Papa – Bonne fête des pères… Enfin, Tu fais de très beaux étrons, Félix! Bravo! Quel talent! Qu'est-ce qu'a dit ton enseignante?
Félix – Que c'était bien d'explorer mon imaginaire. Elle a aussi dit que j'aurais besoin d'un iPad™ pour continuer à développer mon talent et mon estime de moi.

Voilà le genre d'enfant roi qu'on dépeint depuis le printemps dans les tabloïds de Montréal ou de Québec. C'est de la caricature, évidemment. Félix ne ressemble pas vraiment à mes enfants, comme il ne ressemble d'ailleurs pas aux autres enfants que j'ai pu côtoyer. Il faut croire que nos enfants rois ne sont pas si royaux après tout. Non, mais Félix ressemble tout de même énormément à un marché financier gâté pourri qui soumet toute critique à un chantage permanent, il ressemble à une banque qui aimerait qu'on lui donne une cote de crédit AAA alors qu'elle a pris des risques excessifs. Le véritable enfant roi, c'est le milliardaire qui se donne bonne conscience en faisant la charité et reçoit plus que ce qu'il donne, c'est la firme d'ingénieurs qui achète nos chèques en blanc avec des enveloppes brunes, c'est Pétrolia qui se paie Anticosti pour la modique somme de notre ignorance. Mais la ressemblance n'est pas une explication. Ce n'est pas parce que le capitalisme nous fournit tant de modèles d'enfants rois que nous comprenons pourquoi ils servent de modèles à nos enfants.

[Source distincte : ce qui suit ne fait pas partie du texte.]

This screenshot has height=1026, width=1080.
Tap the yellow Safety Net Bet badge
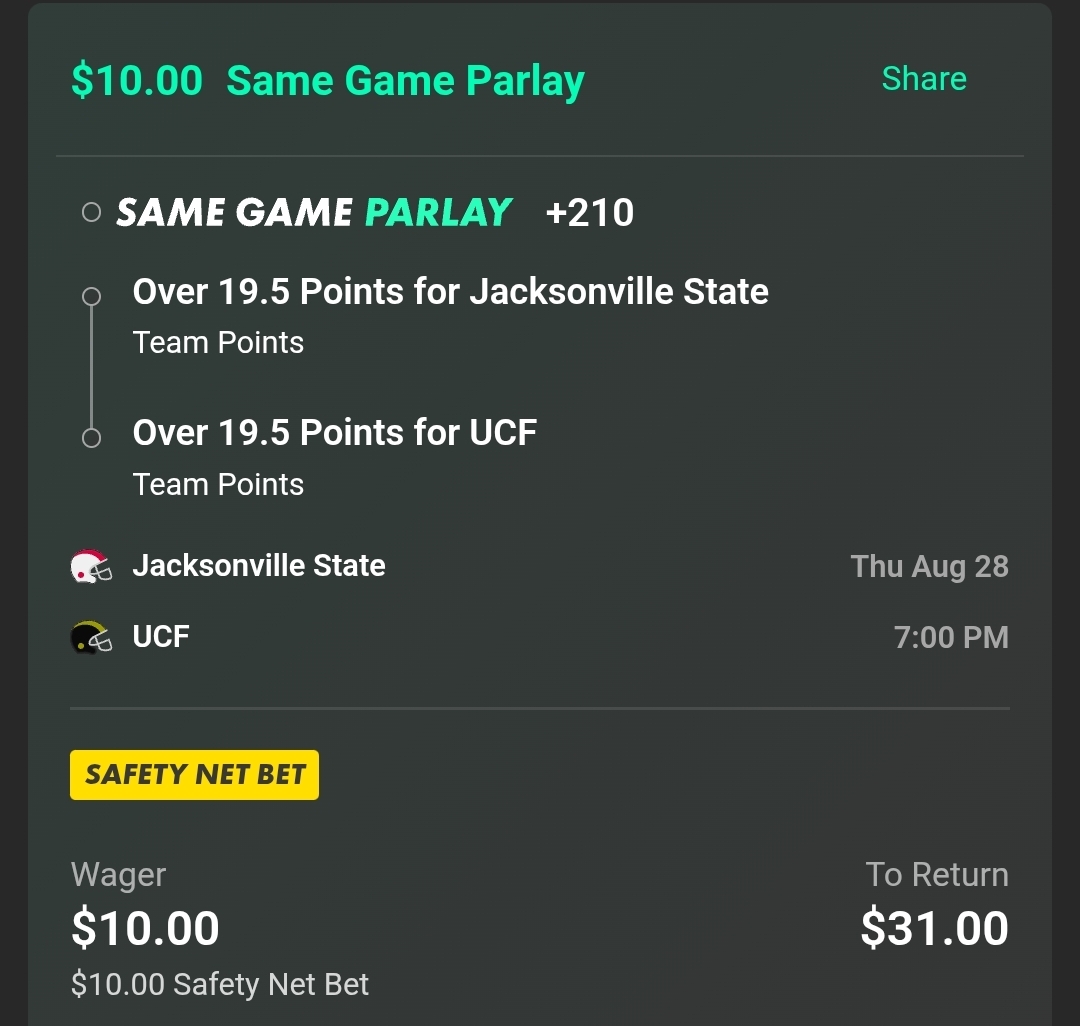[x=194, y=775]
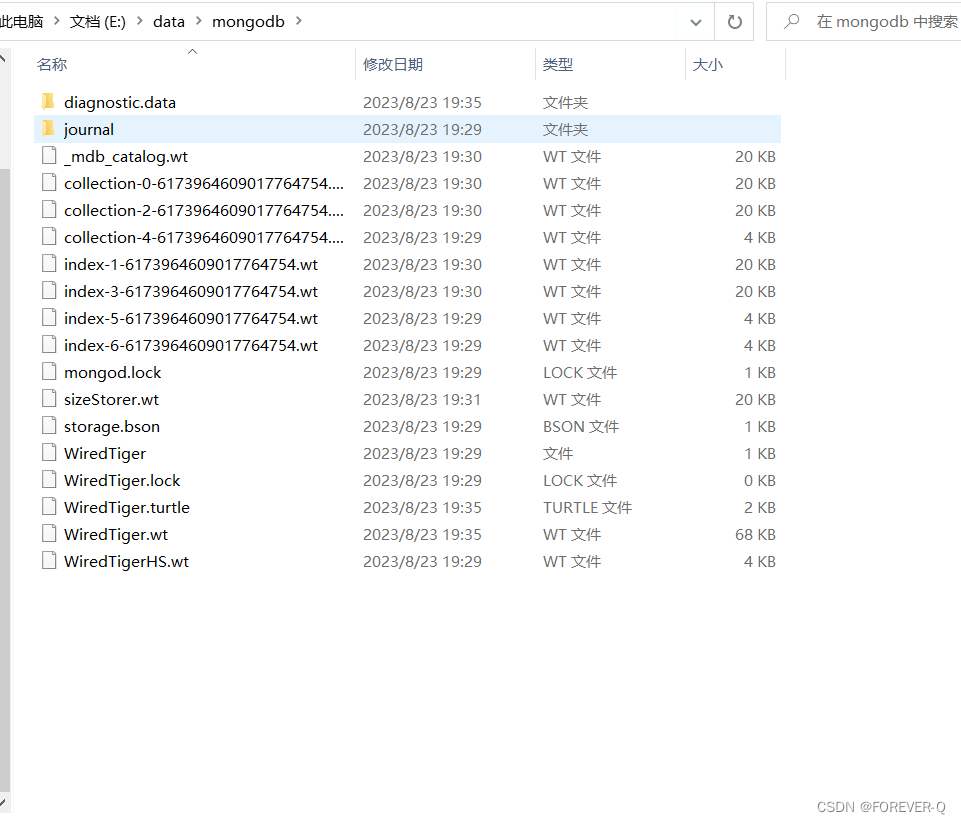Select the storage.bson file icon

click(49, 426)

Pourquoi produisons-nous des enfants rois, aussi imparfaits soient-ils comparés à ceux disponibles sur le marché? Pourquoi élevons-nous de jeunes incapables gâtés pourris à l'égo enflé? Je crois que comme la plupart des parents dans l'histoire de l'humanité, nous élevons ainsi nos enfants parce que nous croyons agir pour leur propre bien. Dans une société capitaliste, l'enfant roi est un investissement très risqué, mais qui présente néanmoins d'indéniables avantages concurrentiels. L'enfant incapable de faire le ménage, de cuisiner, de jardiner, de prendre soin de lui-même, l'enfant qui consacre toutes ses énergies à obtenir le meilleur score possible dans un jeu vidéo, c'est peut-être le futur spécialiste qui sera prêt à sacrifier l'essentiel de son humanité pour mieux se réduire à une fonction rare et payante. Il pourra bien alors se payer les services qu'il faut pour pallier son incompétence. L'enfant gâté pourri, éternellement avide et insatisfait, c'est un adulte qui n'acceptera probablement pas de se priver le moindrement une fois grand. Plus que les autres il sera prêt à tout et à n'importe quoi (tricher, mentir, voler, militer pour le PLQ…) afin de ne jamais perdre une capacité de consommation qu'on lui a inculquée dès le plus jeune âge comme son privilège le plus irrévocable. L'enfant à l'égo enflé, qui se croit meilleur que ce qu'il est réellement, apprendra facilement à se croire un adulte meilleur que d'autres et à envier ceux qui sont meilleurs que lui. Il renforcera sans le savoir cette inégalité et ce ressentiment qui sont si indispensables au fonctionnement de notre économie. Nous élevons nos enfants comme des rois parce que nous espérons en faire des princes. Il serait grand temps d'élever nos enfants comme des enfants et d'en faire des femmes et des hommes.